Required work: Quote the game description word for word, starting with "It was often" and going on through "to 30 cards.".

Text provided:
====
It was often compared to Culdcept, and is able to be played by multiple players at once, using a free in and free out method where other players can drop in and drop out of a match at any time. The cabinet reads a deck of up to 30 cards.

== Gameplay ==
The game is a board game with 4 players, and two roles, divided into one key holder and three chasers. Inserting the deck and the card that saves the players progress, start the game. The key holder has to besiege the towers and open the main castle with his key to win the game. The chasers have to bump into the key holder, and after a battle, transfer the key and reverse the roles. The three chasers and the key holder take turns, with all the three chasers moving at once. Using monster cards makes the character move on the board. From the deck of 30 cards, six cards are allowed to be used in each turn. The cards have attack, defense and movement values and are also categorized in four colors and rarity values. In addition to monster cards, there also support cards for either the monsters or the character. The attack value of the monster card needs to be greater than the defense value to win the battle. Passing certain checkpoints and winning battles increases life points. The life points decrease after each turn.
====
(Dataset rows)
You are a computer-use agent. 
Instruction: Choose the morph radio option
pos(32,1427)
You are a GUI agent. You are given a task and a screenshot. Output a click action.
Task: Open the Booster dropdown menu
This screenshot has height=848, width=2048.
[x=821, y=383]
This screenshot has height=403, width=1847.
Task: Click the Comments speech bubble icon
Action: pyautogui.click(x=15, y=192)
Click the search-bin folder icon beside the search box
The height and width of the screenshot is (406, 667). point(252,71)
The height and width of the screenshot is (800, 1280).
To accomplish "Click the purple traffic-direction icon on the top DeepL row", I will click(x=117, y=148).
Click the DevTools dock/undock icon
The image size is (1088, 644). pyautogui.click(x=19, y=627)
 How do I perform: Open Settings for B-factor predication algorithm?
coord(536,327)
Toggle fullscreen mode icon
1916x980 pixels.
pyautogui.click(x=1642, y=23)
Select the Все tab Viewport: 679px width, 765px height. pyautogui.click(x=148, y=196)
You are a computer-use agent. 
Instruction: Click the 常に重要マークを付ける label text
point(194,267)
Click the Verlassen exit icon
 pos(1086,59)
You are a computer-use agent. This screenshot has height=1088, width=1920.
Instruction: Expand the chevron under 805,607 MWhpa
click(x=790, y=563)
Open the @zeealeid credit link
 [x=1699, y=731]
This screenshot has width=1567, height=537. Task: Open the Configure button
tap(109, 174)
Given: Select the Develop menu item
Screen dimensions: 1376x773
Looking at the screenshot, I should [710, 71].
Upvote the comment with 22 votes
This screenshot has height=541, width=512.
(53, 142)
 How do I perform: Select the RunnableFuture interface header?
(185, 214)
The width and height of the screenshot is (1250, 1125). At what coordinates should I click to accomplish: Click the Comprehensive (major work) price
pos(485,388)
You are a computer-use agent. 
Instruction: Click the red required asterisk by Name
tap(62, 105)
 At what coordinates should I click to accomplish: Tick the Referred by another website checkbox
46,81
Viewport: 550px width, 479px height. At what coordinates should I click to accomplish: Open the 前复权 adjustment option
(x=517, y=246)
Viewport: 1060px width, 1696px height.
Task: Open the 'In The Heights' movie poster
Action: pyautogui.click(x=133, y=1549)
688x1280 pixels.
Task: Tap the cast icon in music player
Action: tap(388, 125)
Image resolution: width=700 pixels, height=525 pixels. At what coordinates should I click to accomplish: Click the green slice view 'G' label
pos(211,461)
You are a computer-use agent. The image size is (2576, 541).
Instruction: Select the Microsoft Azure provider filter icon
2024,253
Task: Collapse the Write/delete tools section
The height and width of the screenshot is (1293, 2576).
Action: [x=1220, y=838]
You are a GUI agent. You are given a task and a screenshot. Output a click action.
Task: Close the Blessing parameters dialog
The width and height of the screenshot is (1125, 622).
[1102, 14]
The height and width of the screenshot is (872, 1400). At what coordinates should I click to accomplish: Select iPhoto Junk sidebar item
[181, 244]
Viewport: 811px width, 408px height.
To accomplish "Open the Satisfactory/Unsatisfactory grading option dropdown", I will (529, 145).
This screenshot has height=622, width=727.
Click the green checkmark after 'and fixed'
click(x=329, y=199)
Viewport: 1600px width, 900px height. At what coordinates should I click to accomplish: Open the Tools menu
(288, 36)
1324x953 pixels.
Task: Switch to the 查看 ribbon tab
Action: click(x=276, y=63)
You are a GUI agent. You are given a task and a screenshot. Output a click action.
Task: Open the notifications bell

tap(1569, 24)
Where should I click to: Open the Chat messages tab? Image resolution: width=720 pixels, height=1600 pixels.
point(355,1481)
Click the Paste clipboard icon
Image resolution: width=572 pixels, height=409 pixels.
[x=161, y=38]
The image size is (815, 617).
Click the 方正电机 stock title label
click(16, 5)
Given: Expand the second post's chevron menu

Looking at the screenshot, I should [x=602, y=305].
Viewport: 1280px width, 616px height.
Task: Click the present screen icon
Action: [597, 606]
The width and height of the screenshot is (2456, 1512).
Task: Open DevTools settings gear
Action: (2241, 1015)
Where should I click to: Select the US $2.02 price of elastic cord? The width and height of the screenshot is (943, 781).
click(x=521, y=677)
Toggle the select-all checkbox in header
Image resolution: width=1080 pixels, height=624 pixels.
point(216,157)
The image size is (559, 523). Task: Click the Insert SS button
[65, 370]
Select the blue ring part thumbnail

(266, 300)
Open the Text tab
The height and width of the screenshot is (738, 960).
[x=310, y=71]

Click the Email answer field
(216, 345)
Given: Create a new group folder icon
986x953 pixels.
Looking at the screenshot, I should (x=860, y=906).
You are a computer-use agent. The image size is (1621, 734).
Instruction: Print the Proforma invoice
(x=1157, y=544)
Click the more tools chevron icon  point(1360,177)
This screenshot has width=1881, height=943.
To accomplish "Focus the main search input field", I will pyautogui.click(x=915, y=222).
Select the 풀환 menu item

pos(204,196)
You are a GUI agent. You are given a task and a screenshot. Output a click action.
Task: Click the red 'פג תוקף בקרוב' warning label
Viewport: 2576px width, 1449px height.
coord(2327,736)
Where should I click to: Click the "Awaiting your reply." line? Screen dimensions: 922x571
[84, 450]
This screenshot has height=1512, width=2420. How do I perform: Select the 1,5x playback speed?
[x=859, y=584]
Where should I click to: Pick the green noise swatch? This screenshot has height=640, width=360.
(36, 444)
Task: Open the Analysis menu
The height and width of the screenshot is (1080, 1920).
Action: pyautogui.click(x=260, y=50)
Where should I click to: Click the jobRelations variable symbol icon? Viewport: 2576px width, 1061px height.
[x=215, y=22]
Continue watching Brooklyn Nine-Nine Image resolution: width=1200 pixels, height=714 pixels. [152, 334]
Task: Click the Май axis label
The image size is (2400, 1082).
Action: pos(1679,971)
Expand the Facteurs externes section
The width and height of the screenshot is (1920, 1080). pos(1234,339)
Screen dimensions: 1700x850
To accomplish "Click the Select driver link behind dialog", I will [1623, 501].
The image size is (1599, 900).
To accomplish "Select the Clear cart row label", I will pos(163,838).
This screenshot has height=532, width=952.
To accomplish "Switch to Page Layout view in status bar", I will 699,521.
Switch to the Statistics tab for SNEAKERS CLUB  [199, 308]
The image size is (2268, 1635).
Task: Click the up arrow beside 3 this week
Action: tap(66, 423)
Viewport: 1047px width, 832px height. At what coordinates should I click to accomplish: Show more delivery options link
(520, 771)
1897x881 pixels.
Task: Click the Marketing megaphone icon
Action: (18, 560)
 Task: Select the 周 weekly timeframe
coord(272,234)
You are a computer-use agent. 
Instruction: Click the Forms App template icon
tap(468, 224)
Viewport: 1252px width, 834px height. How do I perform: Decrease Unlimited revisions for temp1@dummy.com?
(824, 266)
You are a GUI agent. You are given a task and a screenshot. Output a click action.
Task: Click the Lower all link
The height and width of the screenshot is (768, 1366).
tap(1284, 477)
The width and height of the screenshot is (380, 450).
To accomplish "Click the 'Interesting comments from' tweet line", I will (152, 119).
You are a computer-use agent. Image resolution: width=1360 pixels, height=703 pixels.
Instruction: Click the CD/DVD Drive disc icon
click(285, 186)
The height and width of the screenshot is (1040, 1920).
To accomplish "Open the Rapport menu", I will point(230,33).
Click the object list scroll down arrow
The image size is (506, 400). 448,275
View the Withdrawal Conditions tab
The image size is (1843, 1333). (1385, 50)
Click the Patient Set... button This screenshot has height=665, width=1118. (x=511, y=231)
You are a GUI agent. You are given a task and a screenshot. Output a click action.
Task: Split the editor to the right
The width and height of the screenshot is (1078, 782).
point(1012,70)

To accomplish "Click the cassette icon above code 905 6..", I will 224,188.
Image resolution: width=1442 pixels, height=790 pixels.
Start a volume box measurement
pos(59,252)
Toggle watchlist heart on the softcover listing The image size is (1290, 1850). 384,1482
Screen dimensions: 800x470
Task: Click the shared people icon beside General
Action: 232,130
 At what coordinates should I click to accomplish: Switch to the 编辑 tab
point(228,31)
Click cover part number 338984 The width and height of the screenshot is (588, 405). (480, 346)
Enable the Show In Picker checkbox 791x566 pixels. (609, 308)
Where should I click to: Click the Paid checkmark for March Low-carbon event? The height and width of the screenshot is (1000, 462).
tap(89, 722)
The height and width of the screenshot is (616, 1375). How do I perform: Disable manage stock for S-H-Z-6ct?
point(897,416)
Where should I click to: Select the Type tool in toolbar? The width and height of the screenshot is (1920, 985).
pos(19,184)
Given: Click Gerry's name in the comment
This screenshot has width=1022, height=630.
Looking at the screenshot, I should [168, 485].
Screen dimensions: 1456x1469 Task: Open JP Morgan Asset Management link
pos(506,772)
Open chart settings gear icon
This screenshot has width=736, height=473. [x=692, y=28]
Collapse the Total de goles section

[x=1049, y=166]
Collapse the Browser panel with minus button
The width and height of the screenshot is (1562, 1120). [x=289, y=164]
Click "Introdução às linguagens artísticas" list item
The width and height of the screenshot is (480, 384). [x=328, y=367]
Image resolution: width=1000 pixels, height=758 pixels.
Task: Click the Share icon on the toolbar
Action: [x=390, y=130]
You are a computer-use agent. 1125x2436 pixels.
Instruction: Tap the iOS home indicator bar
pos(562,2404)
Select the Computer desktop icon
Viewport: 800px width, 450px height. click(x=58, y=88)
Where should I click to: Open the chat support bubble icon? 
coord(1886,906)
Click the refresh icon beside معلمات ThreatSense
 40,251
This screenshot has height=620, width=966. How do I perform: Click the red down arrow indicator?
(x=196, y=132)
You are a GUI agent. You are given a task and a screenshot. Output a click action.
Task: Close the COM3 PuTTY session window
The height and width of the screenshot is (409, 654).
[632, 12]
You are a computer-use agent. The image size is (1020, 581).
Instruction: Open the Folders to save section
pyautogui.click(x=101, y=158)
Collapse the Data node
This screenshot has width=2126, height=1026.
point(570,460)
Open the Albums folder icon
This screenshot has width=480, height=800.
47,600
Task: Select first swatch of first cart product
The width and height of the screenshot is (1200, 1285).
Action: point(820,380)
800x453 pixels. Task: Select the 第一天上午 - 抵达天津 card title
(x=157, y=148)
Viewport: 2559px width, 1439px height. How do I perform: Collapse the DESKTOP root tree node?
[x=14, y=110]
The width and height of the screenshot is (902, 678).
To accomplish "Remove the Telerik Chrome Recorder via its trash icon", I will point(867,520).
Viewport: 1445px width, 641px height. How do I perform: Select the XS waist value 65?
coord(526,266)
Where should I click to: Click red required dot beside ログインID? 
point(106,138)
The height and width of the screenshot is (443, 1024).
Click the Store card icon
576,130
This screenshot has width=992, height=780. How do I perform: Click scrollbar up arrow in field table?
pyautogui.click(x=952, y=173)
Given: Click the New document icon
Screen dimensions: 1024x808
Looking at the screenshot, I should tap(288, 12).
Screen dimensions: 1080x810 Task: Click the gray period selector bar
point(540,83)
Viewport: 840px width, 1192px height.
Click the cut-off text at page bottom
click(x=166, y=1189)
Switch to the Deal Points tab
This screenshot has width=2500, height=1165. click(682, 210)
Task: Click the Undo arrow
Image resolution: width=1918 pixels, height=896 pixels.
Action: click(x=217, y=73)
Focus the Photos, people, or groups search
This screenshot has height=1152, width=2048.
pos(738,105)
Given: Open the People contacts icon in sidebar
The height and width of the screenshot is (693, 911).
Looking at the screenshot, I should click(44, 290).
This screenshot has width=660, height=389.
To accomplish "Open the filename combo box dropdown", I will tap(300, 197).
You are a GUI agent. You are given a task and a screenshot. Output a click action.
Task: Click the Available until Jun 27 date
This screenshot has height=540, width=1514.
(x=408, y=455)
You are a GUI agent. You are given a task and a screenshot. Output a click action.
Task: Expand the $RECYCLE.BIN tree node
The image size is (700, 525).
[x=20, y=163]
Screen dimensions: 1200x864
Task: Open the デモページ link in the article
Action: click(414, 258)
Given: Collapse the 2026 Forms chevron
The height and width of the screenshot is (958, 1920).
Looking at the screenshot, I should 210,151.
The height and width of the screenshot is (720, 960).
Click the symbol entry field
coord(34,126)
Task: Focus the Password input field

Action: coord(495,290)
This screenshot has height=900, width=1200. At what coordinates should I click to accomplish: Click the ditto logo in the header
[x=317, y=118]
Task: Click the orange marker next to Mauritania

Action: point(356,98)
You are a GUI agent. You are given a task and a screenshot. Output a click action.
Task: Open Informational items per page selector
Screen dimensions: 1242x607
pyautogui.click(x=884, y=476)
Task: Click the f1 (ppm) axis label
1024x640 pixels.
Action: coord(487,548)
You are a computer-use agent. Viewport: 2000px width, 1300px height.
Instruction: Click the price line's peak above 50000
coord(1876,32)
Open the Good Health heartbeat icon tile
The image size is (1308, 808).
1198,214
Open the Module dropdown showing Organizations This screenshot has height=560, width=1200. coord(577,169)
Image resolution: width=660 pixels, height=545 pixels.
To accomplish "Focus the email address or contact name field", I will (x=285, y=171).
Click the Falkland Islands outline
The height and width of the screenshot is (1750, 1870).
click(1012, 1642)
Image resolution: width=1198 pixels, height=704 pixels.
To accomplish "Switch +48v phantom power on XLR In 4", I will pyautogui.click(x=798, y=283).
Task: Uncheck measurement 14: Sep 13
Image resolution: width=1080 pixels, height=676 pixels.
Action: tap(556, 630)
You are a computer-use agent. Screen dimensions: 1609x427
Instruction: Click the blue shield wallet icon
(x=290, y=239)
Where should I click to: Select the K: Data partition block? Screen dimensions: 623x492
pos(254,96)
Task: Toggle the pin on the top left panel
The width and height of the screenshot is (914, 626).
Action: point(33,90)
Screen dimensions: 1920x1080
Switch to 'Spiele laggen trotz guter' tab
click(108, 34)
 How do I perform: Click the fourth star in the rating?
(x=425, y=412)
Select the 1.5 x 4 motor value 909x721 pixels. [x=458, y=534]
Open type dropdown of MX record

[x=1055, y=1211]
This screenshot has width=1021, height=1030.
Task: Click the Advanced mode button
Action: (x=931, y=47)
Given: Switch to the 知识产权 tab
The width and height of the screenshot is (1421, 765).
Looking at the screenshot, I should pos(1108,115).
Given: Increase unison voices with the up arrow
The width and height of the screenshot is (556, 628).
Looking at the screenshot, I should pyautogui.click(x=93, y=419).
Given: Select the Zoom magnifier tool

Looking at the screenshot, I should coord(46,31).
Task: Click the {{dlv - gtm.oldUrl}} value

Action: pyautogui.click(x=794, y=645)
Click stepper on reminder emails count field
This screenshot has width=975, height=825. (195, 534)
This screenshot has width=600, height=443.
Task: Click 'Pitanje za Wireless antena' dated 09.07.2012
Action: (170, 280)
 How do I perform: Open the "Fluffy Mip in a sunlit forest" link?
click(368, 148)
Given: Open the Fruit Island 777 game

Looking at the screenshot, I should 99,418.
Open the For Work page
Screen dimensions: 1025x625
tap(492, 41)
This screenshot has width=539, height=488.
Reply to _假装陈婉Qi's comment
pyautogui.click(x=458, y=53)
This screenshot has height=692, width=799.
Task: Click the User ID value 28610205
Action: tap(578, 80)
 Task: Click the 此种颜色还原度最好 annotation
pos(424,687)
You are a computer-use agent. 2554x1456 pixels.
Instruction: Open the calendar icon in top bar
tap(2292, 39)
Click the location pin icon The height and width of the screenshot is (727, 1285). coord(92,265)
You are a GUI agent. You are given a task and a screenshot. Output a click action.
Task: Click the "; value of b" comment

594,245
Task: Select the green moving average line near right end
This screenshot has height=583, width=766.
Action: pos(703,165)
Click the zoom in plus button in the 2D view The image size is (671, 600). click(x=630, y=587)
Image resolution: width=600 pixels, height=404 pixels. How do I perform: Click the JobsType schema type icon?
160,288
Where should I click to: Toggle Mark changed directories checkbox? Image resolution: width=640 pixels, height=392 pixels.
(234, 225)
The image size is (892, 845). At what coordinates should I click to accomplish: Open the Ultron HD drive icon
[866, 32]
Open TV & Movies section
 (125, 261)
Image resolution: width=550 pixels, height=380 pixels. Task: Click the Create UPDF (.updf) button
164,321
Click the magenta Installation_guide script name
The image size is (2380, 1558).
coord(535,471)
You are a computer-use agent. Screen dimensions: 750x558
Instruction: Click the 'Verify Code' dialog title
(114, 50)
====
Response:
It was often compared to Culdcept, and is able to be played by multiple players at once, using a free in and free out method where other players can drop in and drop out of a match at any time. The cabinet reads a deck of up to 30 cards.